Copenhagen (Kobenhavn) - Tivoli, little mermaid, beautiful parliament
Aarhus - nice universities, the tunnel, my host family  

Oslo - snow, cold weather
Bergen - ???dunno

Helsinki - big big ship, beautiful church
Espoo - ???dunno


----------



## Mr Bricks (May 6, 2005)

"No Helsinki is a lot colder than Stockholm"

What kind of bullshit is this, Sweden and Finland are pretty equal when it comes to weather, you may be disappointed at your on country or have a bad self confidence or something but please shut up!

Btw. In the summer the southeastern parts of Finland are warmer than any place you will find in Sweden..


----------



## Ringil (Jul 28, 2004)

Moolio said:


> Ringil we've had this discussion so many times it's not even funny any more. Firstly, the North Atlantic Current does have an effect on the Finnish weather as well. Secondly, the yearly average temperature difference between sthlm and hki is about 1-1,5 centigrade, as _you_ pointed the last time we were talking about this.  AS I said, last time I was in sthlm it was -20 c, the time before that just under -10 c.

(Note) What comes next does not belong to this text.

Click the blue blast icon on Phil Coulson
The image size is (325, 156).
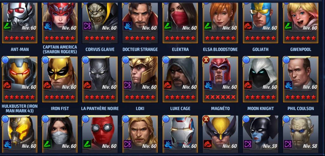coord(288,85)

I has never been funny, it's been bloody serious all the time...Helsinki is colder due to the more northeastern locationand on the wrong side of the baltic sea (nothing to protect it from the sibirian winds) and as i said earlier. If Helsinki would have been located in Sweden it would have been located in the northern part of the country.

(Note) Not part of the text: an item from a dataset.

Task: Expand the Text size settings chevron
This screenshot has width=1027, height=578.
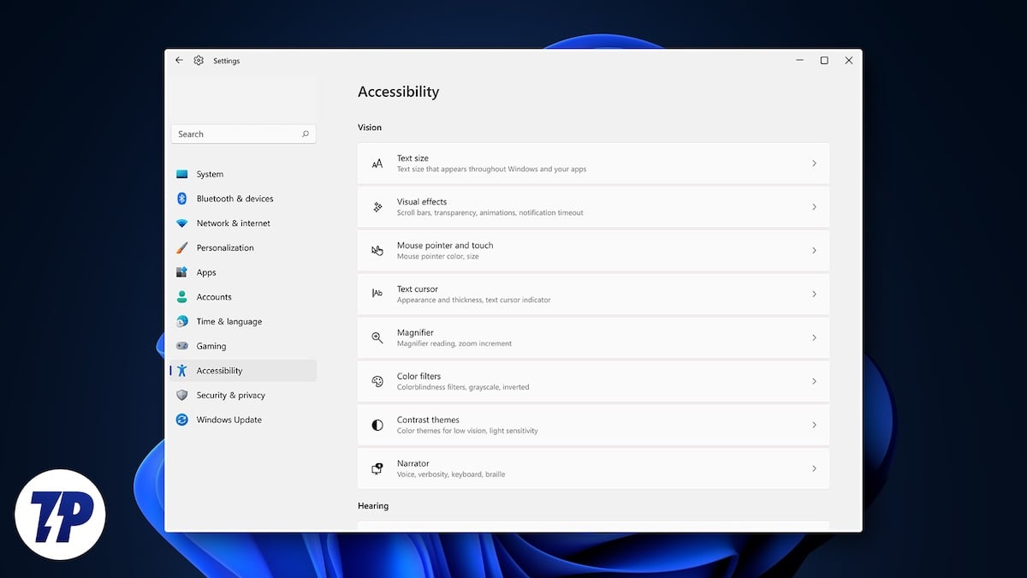Action: click(x=814, y=163)
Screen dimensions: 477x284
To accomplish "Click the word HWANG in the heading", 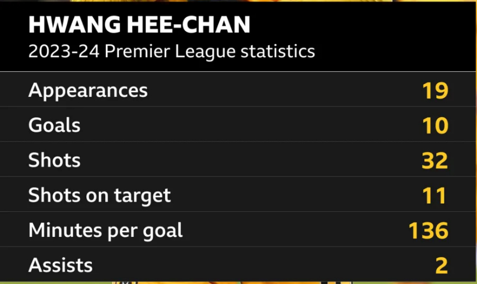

The average minimum low for Stockholm in the winter is minus 10-14 degrees C. According to my maps the absolute average low every year for Helsinki is -23 to -29C. Thats quite some diffirence, and it's all thanks to the protection from the baltic sea. Meanwhile Stockholm is a lot colder than Bergen or Ålesund, even though they're located quite a lot more to the north. Both these cities are proctected against the cold by the scandic mountains, and due to the fact that they're also closer to the atlantic ocean and the mild gulf stream. 
It's the same with Copenhagen-Malmö, London-Paris, Riga-Vilnius, Beijing-Tokyo etc etc.

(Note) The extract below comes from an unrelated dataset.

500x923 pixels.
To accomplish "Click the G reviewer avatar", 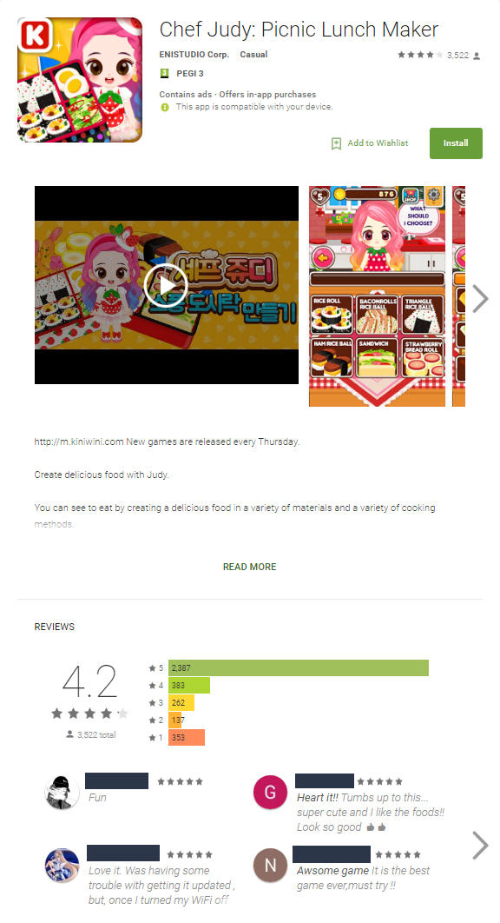I will click(x=270, y=792).
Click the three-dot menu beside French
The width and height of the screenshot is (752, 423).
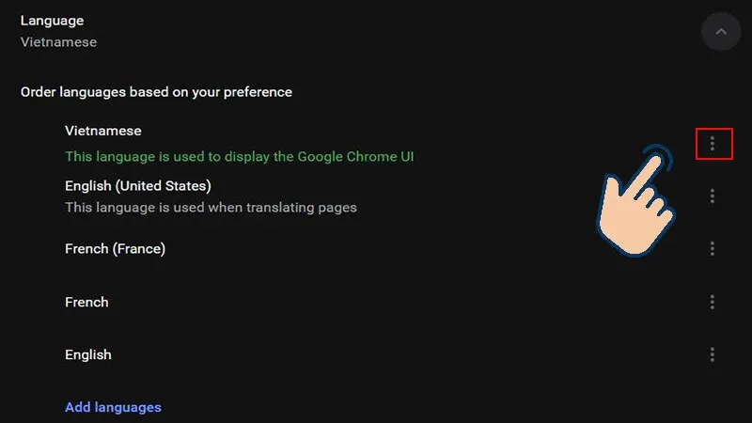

Another example is plants which survive fine in Stockholm freeze to death in Helsinki. The diffirence is actually rather huge when you compare that.

It's not bullshit, it's actually true Three years of research had been enough Go check for youself.


----------



## Ringil (Jul 28, 2004)

SuomiPoika said:


> "No Helsinki is a lot colder than Stockholm"
> 
> What kind of bullshit is this, Sweden and Finland are pretty equal when it comes to weather, you may be disappointed at your on country or have a bad self confidence or something but please shut up!
> 
> Btw. In the summer the southeastern parts of Finland are warmer than any place you will find in Sweden..


Northern Sweden and Finland are rather equal, but not Southern Sweden. Southern Sweden and Finland are very diffirent from each other, both vegitation, climate and culture etc are very diffirent. Snow is very unusual and furs and pines doesn't belong to the flora. In the most southern parts they even got palm trees as park trees, something which is impossible in Finland and in Northern Sweden.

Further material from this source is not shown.